Pixel coordinate grounding data
◇ ◇ ◇ ◇

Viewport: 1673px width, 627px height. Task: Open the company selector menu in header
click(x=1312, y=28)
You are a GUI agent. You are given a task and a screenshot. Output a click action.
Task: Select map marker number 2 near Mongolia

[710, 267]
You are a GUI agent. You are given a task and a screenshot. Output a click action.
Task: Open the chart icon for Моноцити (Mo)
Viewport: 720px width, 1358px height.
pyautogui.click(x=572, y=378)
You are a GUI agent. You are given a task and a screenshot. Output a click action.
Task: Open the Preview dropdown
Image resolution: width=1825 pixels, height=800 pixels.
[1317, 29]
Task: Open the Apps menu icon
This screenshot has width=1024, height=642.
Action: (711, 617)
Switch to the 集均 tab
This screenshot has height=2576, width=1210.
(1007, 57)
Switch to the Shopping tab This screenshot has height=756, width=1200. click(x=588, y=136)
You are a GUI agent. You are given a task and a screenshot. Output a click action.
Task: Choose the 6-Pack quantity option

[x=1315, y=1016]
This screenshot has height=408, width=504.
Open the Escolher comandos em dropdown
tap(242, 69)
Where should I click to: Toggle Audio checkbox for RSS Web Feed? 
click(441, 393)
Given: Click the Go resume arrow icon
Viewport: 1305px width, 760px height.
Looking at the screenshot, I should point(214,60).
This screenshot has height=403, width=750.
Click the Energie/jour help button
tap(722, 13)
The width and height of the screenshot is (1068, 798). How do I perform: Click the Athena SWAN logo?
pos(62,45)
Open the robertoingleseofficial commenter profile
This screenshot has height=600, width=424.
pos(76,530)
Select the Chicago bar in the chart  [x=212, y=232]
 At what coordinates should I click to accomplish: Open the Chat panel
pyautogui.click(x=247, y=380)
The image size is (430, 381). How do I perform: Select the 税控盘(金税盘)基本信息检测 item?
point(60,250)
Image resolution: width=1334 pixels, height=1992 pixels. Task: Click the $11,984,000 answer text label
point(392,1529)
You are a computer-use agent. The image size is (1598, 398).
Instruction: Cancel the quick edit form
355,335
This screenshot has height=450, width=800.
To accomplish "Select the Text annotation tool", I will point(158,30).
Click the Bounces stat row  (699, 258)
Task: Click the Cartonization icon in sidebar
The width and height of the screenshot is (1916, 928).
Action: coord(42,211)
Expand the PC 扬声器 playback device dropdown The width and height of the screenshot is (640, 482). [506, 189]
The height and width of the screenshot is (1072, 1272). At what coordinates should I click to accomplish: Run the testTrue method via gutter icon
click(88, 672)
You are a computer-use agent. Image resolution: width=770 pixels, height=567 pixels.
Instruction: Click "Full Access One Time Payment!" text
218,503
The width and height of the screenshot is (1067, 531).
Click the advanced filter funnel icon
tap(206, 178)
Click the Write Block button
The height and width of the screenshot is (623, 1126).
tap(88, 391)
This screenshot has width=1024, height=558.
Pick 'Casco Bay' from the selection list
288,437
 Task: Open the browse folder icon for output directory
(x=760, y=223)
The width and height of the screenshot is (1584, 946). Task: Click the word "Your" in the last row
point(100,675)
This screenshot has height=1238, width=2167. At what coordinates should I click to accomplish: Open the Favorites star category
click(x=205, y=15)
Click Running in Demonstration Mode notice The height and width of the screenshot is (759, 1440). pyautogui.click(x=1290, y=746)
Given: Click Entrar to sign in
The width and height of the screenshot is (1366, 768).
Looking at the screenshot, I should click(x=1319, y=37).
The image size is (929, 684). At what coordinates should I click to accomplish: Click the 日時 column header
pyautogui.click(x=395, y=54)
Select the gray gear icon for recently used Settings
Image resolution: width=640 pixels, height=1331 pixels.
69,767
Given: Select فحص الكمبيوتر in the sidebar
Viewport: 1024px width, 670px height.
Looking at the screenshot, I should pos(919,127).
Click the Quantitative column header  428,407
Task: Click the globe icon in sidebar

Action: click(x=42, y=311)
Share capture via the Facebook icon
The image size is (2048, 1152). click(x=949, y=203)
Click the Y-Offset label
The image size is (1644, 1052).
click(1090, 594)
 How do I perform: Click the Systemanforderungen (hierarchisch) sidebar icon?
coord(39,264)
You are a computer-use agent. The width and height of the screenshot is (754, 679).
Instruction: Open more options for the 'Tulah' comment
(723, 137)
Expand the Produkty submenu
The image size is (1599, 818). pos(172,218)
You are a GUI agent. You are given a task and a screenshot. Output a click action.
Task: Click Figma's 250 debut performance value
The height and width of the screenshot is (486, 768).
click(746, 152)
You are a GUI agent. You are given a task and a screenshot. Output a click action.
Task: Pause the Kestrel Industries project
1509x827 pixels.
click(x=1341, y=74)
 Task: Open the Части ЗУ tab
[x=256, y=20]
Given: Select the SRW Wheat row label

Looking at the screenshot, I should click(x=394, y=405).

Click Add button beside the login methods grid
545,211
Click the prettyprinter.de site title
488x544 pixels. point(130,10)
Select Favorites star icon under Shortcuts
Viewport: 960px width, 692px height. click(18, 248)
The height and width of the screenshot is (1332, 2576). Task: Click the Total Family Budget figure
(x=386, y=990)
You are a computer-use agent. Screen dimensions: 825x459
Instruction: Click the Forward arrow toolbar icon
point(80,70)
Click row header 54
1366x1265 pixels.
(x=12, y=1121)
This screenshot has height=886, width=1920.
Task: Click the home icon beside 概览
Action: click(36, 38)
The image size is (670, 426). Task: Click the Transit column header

◇ ◇ ◇ ◇

Assignment → Search the entries for the word "computer", then copy every line in which it is found.

Reply →
You are a computer-use agent. The image size is (1598, 398).
You are a computer-use agent. Image resolution: width=770 pixels, height=567 pixels.
You are a computer-use agent. The width and height of the screenshot is (754, 679).
You are a computer-use agent. Screen dimensions: 825x459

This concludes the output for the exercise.